## Problem description
Express the records from the line holding "This screenshot has width=377, height=262." through the line holding "tap(211, 105)", inclusive, as a JSON list of strings with one string per line and no blank lines. Leave the pictures out of the answer.

———

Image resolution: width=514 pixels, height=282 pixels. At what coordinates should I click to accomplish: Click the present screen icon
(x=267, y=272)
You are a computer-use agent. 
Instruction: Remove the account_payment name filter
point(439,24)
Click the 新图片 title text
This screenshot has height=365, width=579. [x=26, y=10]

———

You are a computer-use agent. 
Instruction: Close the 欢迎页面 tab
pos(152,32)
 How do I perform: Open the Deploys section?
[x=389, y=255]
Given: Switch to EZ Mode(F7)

———

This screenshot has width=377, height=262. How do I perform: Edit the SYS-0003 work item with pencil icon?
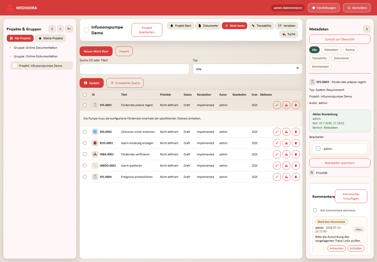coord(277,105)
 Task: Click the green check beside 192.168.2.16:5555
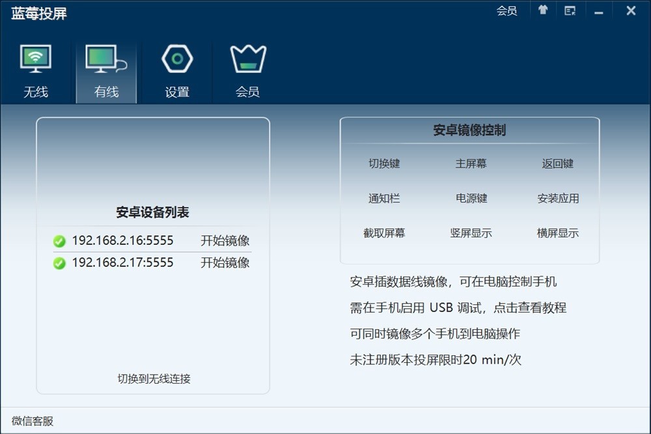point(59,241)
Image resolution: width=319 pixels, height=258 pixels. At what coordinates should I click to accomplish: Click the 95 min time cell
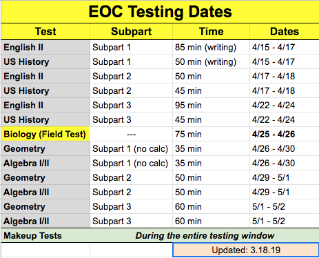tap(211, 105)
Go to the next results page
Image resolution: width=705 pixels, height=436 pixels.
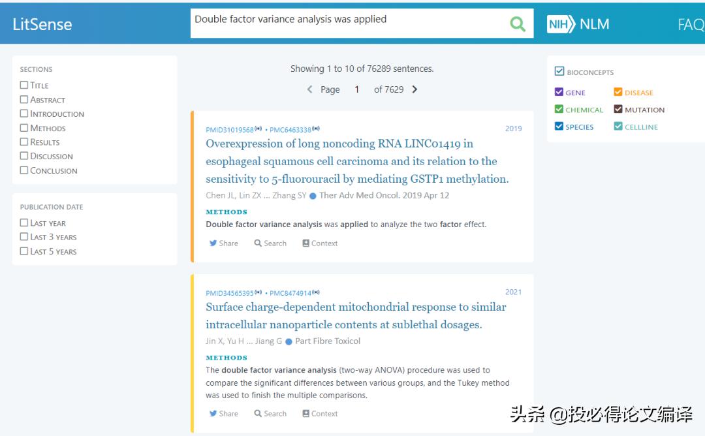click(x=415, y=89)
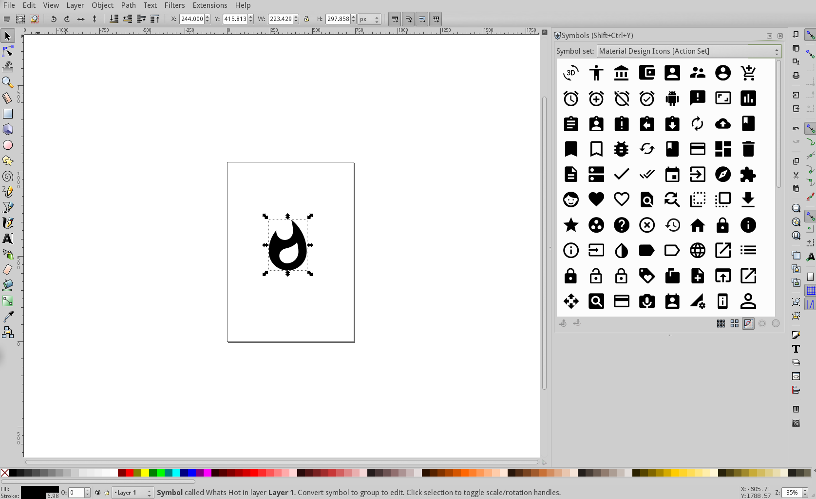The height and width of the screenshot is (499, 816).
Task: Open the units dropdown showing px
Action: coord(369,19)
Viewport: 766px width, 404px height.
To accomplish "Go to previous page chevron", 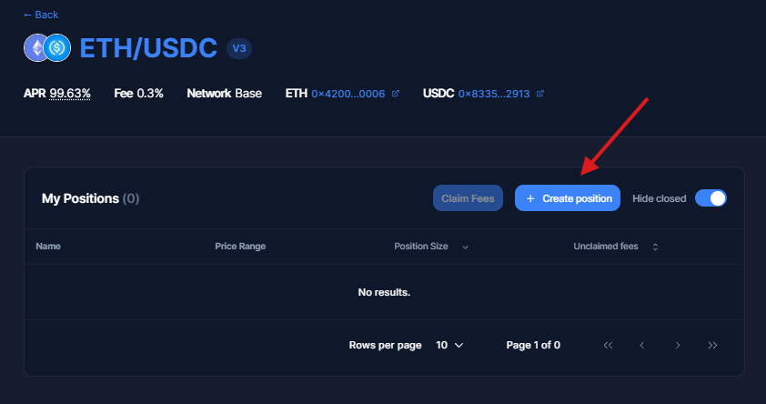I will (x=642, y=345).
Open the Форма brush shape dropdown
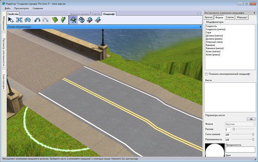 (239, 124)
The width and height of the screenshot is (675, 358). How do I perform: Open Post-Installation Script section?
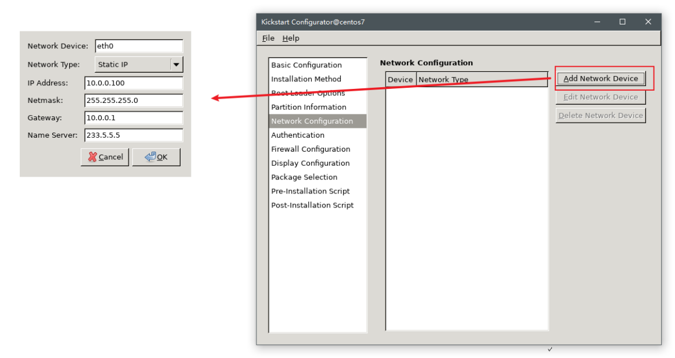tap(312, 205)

———

## Output for this task
[
  "This screenshot has width=377, height=262. How do I perform: Edit the SYS-0003 work item with pencil icon?",
  "coord(277,105)",
  " Task: Click the green check beside 192.168.2.16:5555",
  "point(59,241)",
  "Image resolution: width=319 pixels, height=258 pixels. At what coordinates should I click to accomplish: Click the 95 min time cell",
  "tap(211, 105)"
]